The University of Birmingham, UK, and the University of Maryland, Baltimore have created a new spinout, Empower Therapeutics, to commercialise a simple, reliable electroencephalography (EEG)-based biomarker for pain sensitivity.
The biomarker was validated in a third research study published last year, which demonstrated that measurement of the brain’s peak alpha frequency, taken when a person is in a pain-free state, is a reliable and reproducible indicator of the level of pain sensitivity, and this determines the intensity of pain felt when the person is ‘challenged’ with new painful stimuli.
The intensity of pain felt after injury or surgery is a significant predictor of whether a person will develop chronic pain, and knowledge of which patients have the greatest pain sensitivity will enable targeted therapeutic interventions to decrease the chance of short-term (acute) pain becoming long-lasting, chronic pain.
The Universities of Maryland and Birmingham filed a joint patent application covering the methods and use of this brain wave biomarker. Empower Therapeutics has acquired the worldwide, exclusive rights, to this jointly filed patent and will leverage this and their own technology to develop a wearable device for pain management.
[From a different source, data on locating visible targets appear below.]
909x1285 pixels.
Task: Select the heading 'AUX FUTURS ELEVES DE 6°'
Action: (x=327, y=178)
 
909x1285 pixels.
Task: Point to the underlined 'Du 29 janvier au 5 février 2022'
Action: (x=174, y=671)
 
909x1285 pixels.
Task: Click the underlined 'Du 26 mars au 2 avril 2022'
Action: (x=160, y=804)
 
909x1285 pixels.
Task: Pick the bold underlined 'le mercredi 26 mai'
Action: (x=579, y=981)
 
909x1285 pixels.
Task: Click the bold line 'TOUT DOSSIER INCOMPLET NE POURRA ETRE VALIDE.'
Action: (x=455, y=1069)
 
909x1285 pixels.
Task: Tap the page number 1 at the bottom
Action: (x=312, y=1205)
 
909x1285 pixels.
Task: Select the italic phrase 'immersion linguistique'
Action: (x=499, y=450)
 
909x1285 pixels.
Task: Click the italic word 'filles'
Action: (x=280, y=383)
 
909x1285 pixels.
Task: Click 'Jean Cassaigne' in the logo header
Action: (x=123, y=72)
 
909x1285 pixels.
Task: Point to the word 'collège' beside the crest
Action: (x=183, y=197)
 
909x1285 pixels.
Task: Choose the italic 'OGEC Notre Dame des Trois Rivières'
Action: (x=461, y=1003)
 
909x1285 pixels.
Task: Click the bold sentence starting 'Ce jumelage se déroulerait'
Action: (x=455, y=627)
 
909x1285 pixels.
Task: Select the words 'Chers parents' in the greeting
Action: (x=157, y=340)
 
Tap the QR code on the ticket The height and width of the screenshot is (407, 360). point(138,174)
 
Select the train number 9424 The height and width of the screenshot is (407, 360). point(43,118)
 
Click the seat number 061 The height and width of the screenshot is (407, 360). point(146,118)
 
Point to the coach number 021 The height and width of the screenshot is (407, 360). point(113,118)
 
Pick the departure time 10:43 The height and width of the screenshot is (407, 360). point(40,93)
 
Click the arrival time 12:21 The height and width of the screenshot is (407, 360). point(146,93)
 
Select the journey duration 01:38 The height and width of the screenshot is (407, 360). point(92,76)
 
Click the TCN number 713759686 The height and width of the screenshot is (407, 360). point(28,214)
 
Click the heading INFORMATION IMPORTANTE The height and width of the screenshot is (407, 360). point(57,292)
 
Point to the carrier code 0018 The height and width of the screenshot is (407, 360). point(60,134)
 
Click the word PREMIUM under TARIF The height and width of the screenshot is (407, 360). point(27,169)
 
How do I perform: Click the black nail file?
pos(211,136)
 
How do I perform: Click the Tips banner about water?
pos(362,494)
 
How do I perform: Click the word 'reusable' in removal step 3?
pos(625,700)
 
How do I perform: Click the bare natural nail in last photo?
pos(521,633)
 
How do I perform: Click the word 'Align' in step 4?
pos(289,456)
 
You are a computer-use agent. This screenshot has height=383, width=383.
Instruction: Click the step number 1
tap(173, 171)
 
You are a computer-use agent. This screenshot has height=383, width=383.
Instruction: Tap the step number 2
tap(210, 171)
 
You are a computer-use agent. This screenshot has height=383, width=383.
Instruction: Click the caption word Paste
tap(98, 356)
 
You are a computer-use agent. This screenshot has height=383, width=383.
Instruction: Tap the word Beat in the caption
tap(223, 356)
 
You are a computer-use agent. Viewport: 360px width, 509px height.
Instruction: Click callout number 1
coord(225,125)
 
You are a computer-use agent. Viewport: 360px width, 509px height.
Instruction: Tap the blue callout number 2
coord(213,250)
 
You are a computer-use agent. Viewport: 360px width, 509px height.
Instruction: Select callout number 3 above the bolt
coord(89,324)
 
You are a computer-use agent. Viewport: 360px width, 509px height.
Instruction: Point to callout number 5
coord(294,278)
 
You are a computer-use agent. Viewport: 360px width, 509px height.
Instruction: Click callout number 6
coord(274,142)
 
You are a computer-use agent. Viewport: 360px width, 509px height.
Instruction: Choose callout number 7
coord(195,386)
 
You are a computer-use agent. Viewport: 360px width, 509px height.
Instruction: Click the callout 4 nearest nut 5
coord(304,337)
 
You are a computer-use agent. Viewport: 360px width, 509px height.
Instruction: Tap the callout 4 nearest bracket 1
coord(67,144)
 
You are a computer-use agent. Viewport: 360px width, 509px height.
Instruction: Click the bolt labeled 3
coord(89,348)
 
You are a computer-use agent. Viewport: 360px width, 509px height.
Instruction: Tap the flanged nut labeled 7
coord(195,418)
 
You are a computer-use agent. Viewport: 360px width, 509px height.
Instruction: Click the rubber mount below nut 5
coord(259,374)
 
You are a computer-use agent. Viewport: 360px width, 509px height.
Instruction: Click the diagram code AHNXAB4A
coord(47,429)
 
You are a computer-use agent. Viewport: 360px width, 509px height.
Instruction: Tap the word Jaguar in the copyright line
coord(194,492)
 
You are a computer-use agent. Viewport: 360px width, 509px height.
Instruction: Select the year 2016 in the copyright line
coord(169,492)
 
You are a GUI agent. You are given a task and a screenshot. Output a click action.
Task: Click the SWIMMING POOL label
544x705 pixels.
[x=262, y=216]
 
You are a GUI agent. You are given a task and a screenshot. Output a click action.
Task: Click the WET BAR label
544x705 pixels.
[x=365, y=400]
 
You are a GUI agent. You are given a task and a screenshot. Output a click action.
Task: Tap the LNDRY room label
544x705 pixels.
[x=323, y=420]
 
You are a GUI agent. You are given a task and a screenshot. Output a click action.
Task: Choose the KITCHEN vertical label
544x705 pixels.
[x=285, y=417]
The company plans to further develop the technology as a digital therapeutic for at home use in chronic pain settings. Here the measurement of brain waves corresponding to pain sensitivity will be used to direct non-invasive exercises/interventions for modifying brain waves.
Empower Therapeutics is headed up by CEO Steven Rothenberg, M.D., and co-founder Andrew Furman, who worked on the original biomarker research with Dr David Seminowicz at the University of Maryland Baltimore’s Pain Imaging Lab, and Dr Ali Mazaheri from the University of Birmingham’s Centre for Human Brain Health. David Seminowicz and Ali Mazaheri will act as advisors to the company, while continuing their research on the technology.
Consultant Thoracic Surgeon Mr Babu Naidu and Professor Fang Gao, Professor of Anaesthesia, Critical Care and Pain, Consultant Anaesthetist, who are based at the University of Birmingham’s Institute of Inflammation and Ageing, are currently collaborating on a project with Dr Mazaheri to apply this biomarker to screen lung surgery patients and detect those most vulnerable to developing pain.
Mr Naidu commented: “While the main priority of lung surgery in cancer patients is to increase life expectancy and enhance the quality of life, the occurrence of chronic post- surgery pain is believed to be among medical interventions with the highest incidence of chronic pain.”
Professor Gao commented: “The identification of high-risk for pain individual can enable the early implementation of pre-emptive pain relief strategies e.g. regional or peripheral nerve blockade combined with other multi-modal approaches for long term benefits.”
The company has recruited an experienced commercial team and is now approaching potential investors.
Steven Rothenberg commented: “We have had a very encouraging response from the medical community, and will welcome approaches from investors who are interested in our unique technology to improve the lives of those suffering from chronic pain.”